PyData Meetup Vilnius · November 28, 2024 · Vilnius

Data Lineage: Where "It Depends" Finally Gets an Answer

Everyone agrees data lineage is important. Nobody agrees on how to actually get it. This talk walks through the real options: dbt's built-in lineage, Airflow's OpenLineage integration, Dagster's asset-based approach, and the DIY path using SQLGlot. Each one has tradeoffs, and I have opinions about all of them.

Download slides (PDF)

The Lineage Market Is Real Money

The data lineage market sits at around $1.5 to $2 billion. Companies are paying serious money for tools that answer "where did this number come from?" and "what breaks if I change this table?" As data ecosystems get more complex, the need for visibility keeps growing.

So the question is not whether you need lineage. It is how you get it without overcomplicating your stack or blowing your budget.

dbt: Lineage That Comes Free (Until It Doesn't)

If you already use dbt, you get lineage for free. The DAG view shows you which models depend on which. For smaller projects, it might be all you need.

But the UI gets messy once your project grows. Column-level lineage, impact analysis, and anything beyond the basic graph requires dbt Cloud. The pattern is familiar: the basic feature is free, the useful features cost money.

Also: dbt lineage only covers your transformation layer. It does not know about your ingestion pipelines, your BI tools, or anything outside the dbt project.

Airflow + OpenLineage: Promising, With Caveats

OpenLineage is an open standard for collecting lineage metadata, and Airflow has an integration for it. In theory, this gives you lineage across your entire orchestration layer, not just transformations.

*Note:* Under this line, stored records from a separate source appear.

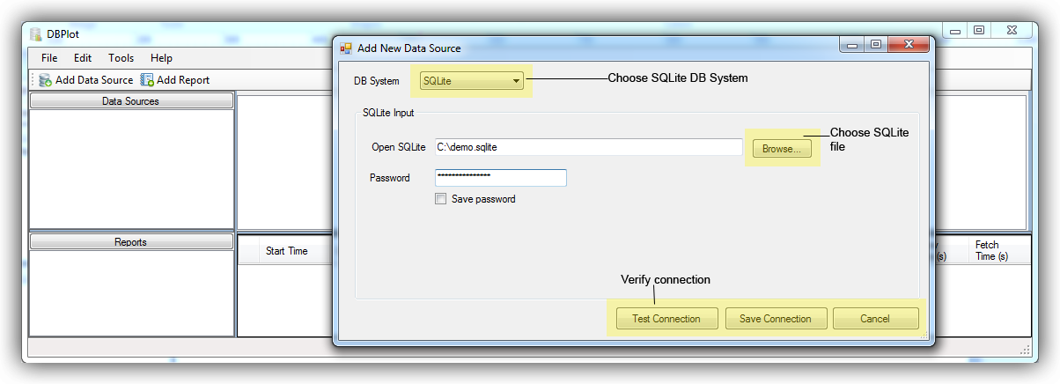Click into the Password field
1060x384 pixels.
click(500, 178)

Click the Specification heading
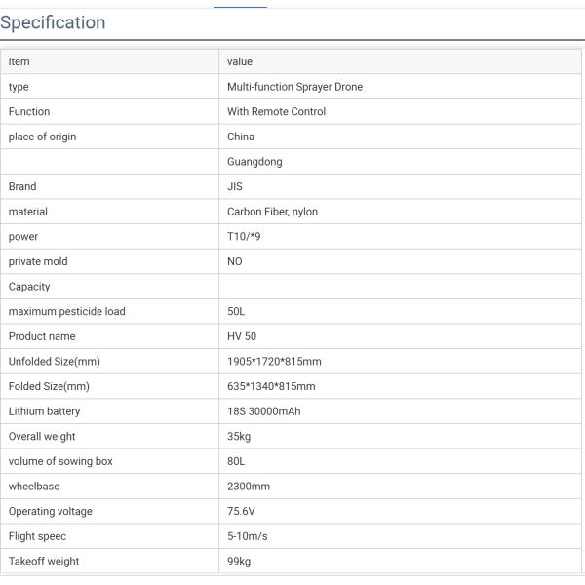tap(53, 22)
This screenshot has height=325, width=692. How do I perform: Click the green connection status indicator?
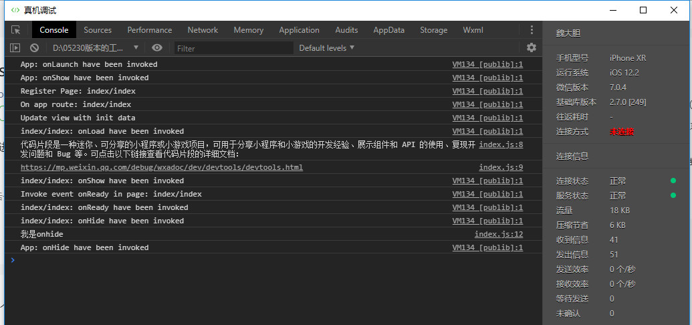click(673, 181)
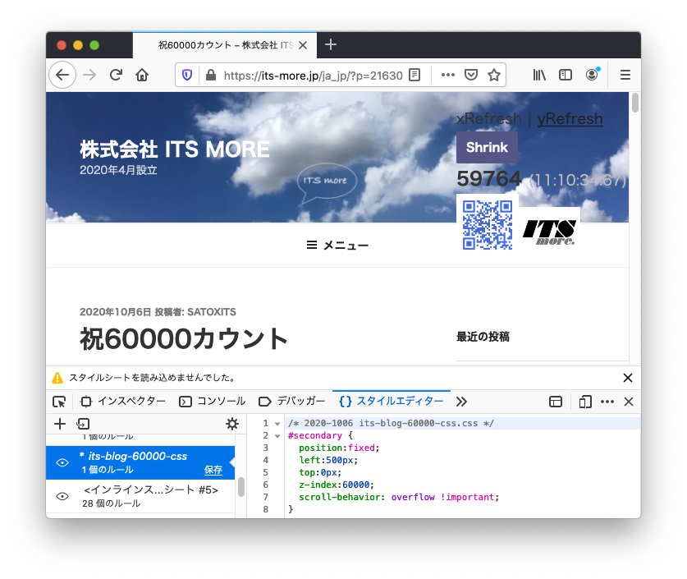
Task: Click the 保存 link to save stylesheet
Action: click(213, 470)
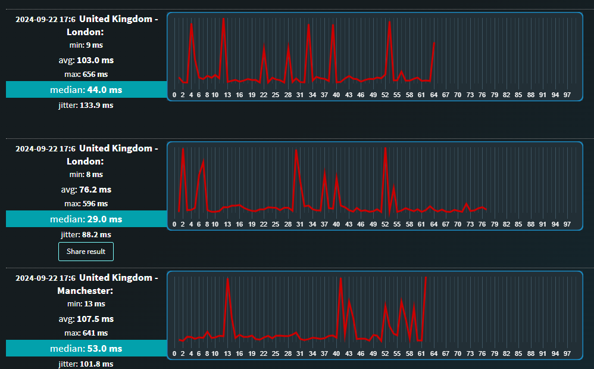Image resolution: width=594 pixels, height=369 pixels.
Task: Click axis label 97 in the Manchester chart
Action: tap(567, 354)
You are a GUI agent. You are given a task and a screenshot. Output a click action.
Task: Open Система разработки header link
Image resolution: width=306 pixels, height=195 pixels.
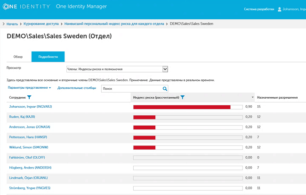(258, 9)
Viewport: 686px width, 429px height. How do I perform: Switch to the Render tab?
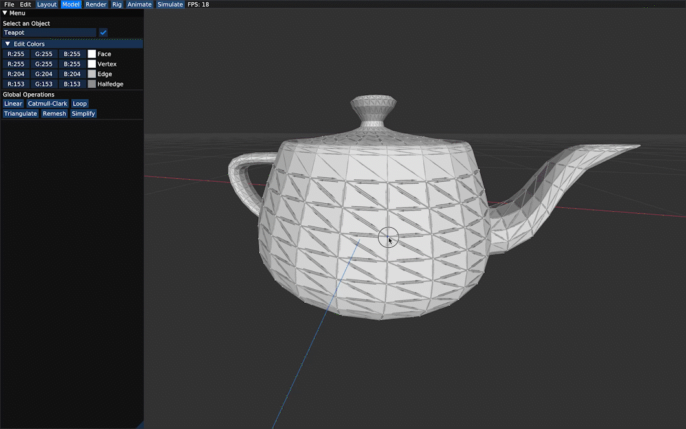(96, 5)
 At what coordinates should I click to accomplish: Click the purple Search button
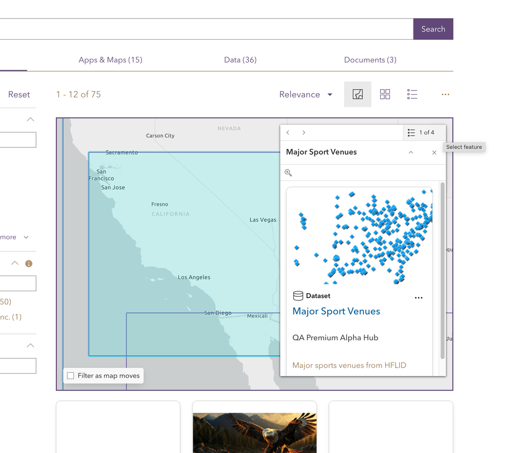pos(433,29)
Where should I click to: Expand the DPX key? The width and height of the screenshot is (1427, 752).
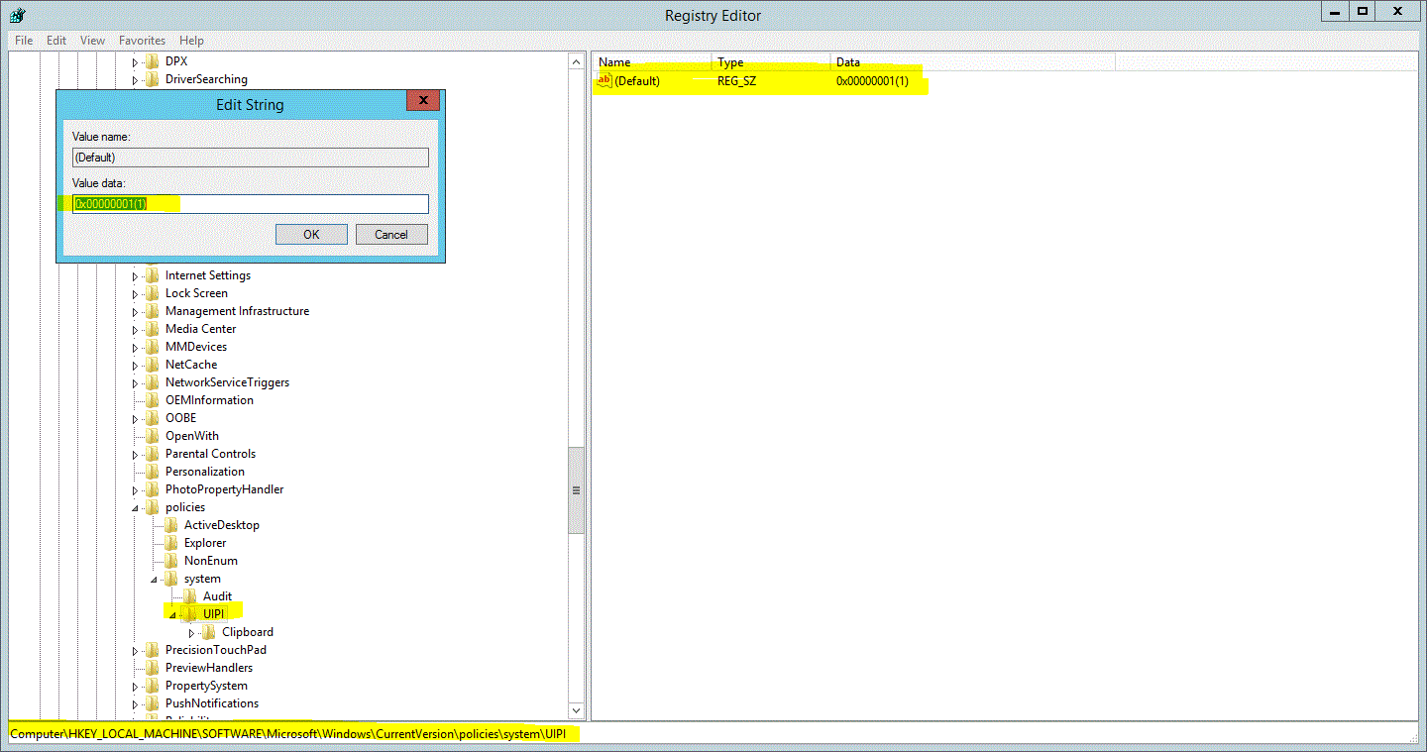point(136,62)
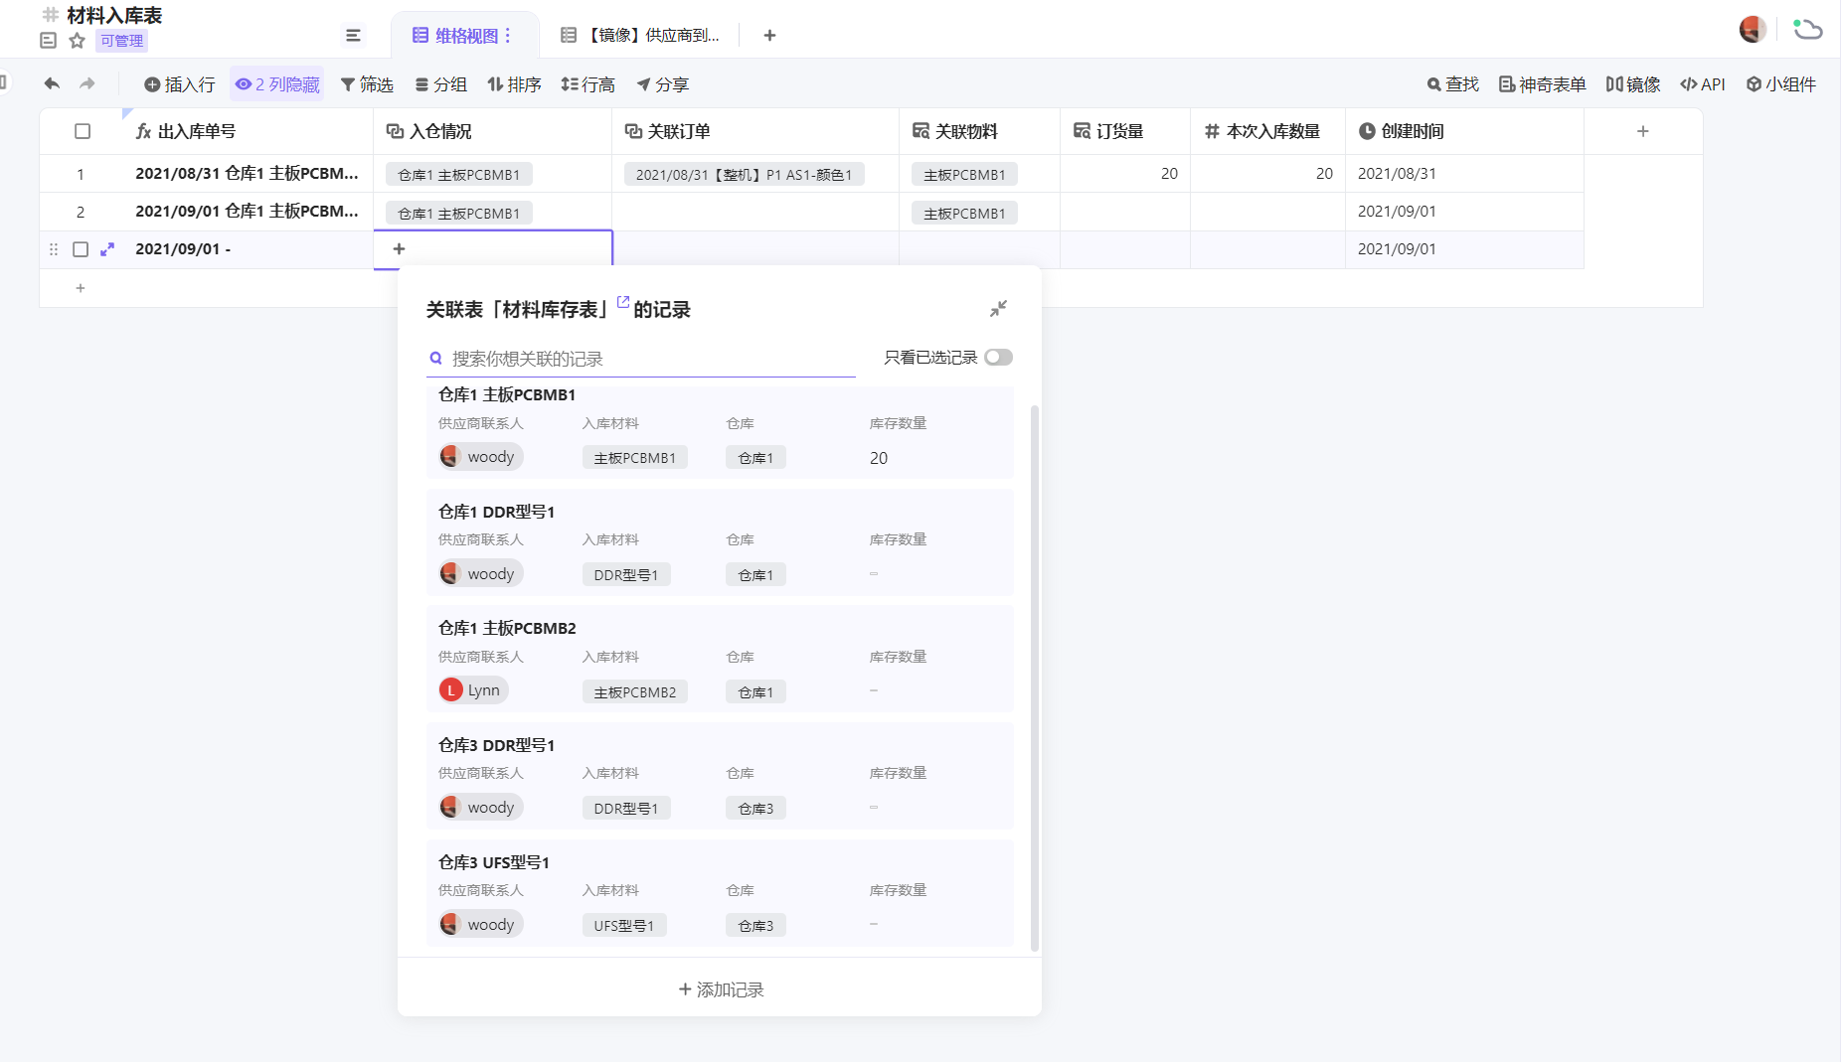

In practice: not all operators have OpenLineage integrations. If you wrote custom operators (and who hasn't), you need to implement the lineage extraction yourself. The SQL parsing does not handle non-standard queries well. Column-level lineage is not ready yet. Combine dynamic tasks with SQL and things get complicated fast.

It is improving, but it is not a plug-and-play solution today.

Dagster: Built-in, But at a Cost

Dagster's asset-based model means lineage is baked into how you define your pipelines. Every asset knows its upstream and downstream dependencies. This is genuinely nice if you are starting fresh.

The community is still relatively small compared to Airflow. It requires a real mindset shift from task-based orchestration. And the advanced lineage features follow the same pattern as everyone else: extra features, extra money.

DIY with SQLGlot

SQLGlot is a SQL parser that understands 24+ dialects, has zero dependencies, and is pure Python. You give it a SQL query, it gives you back an Abstract Syntax Tree (AST) that you can walk to extract which tables are read from and which are written to. That is lineage.

The talk includes a walkthrough of increasing complexity. Start with a simple SELECT. Then add joins. Then CTEs. Then subqueries. Then the real world shows up: SELECT *, dynamic SQL, and queries that were clearly written at 2am. Each step adds complexity to the parsing logic, but SQLGlot handles most of it.

If you use dbt, compile your models first and then parse the resolved SQL. The full pipeline: extract SQL, parse with SQLGlot, push results to a database, add an API on top. Not a polished product. But it is yours, and it does not come with a monthly bill.

Key takeaways

"It depends" is the honest answer to "how should I do lineage?" But now you know what it depends on.
dbt lineage works for the transformation layer. Beyond that, you need something else.
OpenLineage is promising but not production-ready for all use cases.
Dagster gives you lineage for free if you buy into the asset model.
SQLGlot lets you build lineage yourself if you are willing to maintain it.
Every vendor eventually charges for the features you actually need. Plan accordingly.